WORK ITEM:
Omit the images, then repeat the listing exactly.

INFORMATION SHOWN:
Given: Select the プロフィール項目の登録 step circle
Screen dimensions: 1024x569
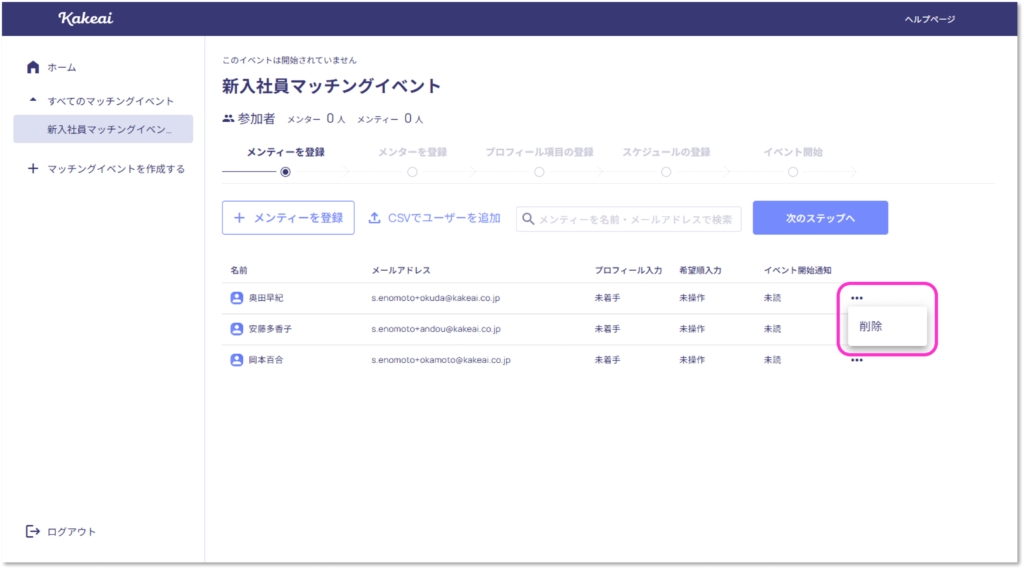Looking at the screenshot, I should (x=539, y=172).
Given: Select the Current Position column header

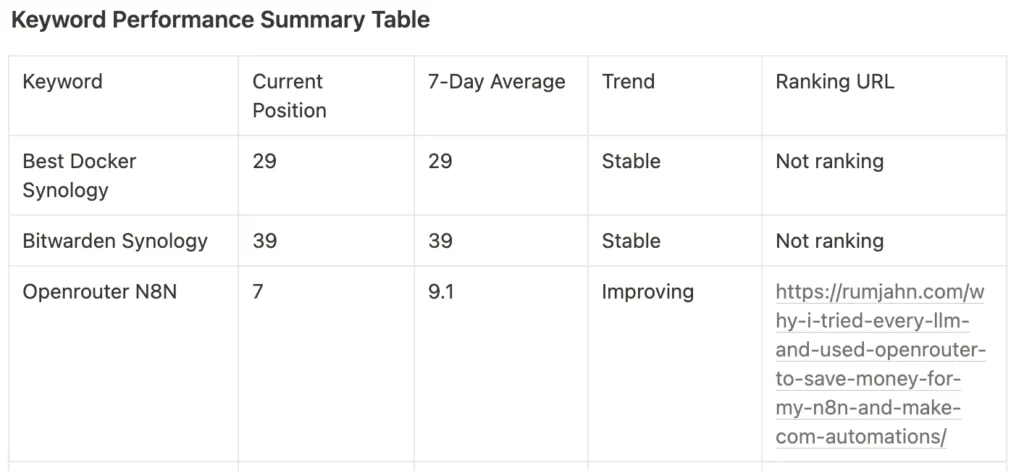Looking at the screenshot, I should point(289,96).
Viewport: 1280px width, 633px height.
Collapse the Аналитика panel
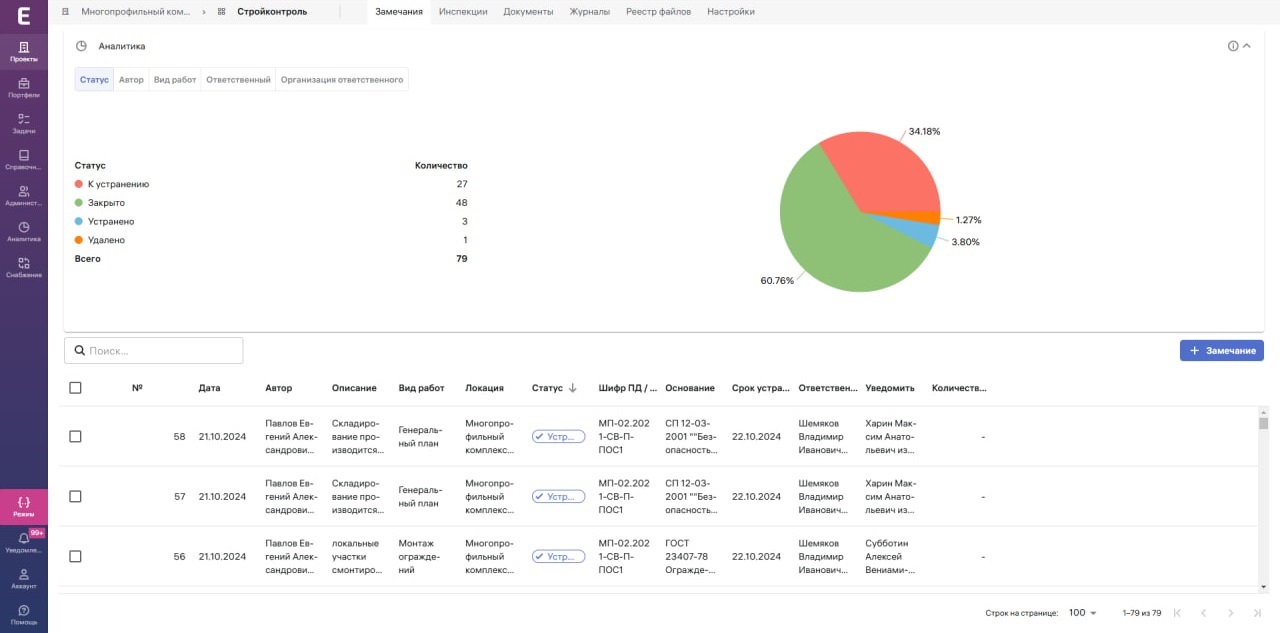[x=1247, y=46]
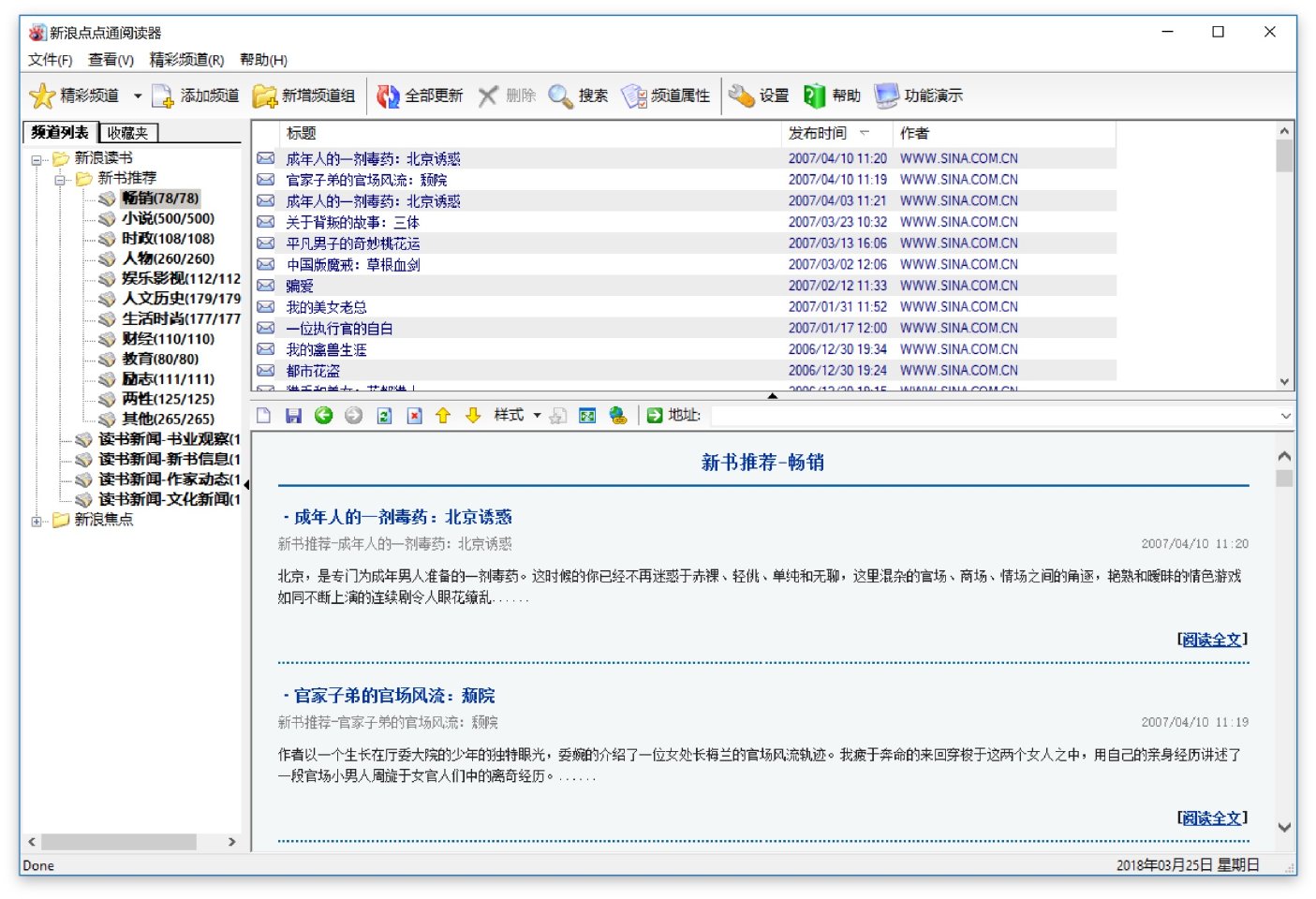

RESULT BELOW:
Given: Select the プロフィール項目の登録 step circle
Screen dimensions: 1024x569
Looking at the screenshot, I should (x=539, y=172).
Given: Select the Current Position column header

Looking at the screenshot, I should point(289,96).
Viewport: 1280px width, 633px height.
Collapse the Аналитика panel
[x=1247, y=46]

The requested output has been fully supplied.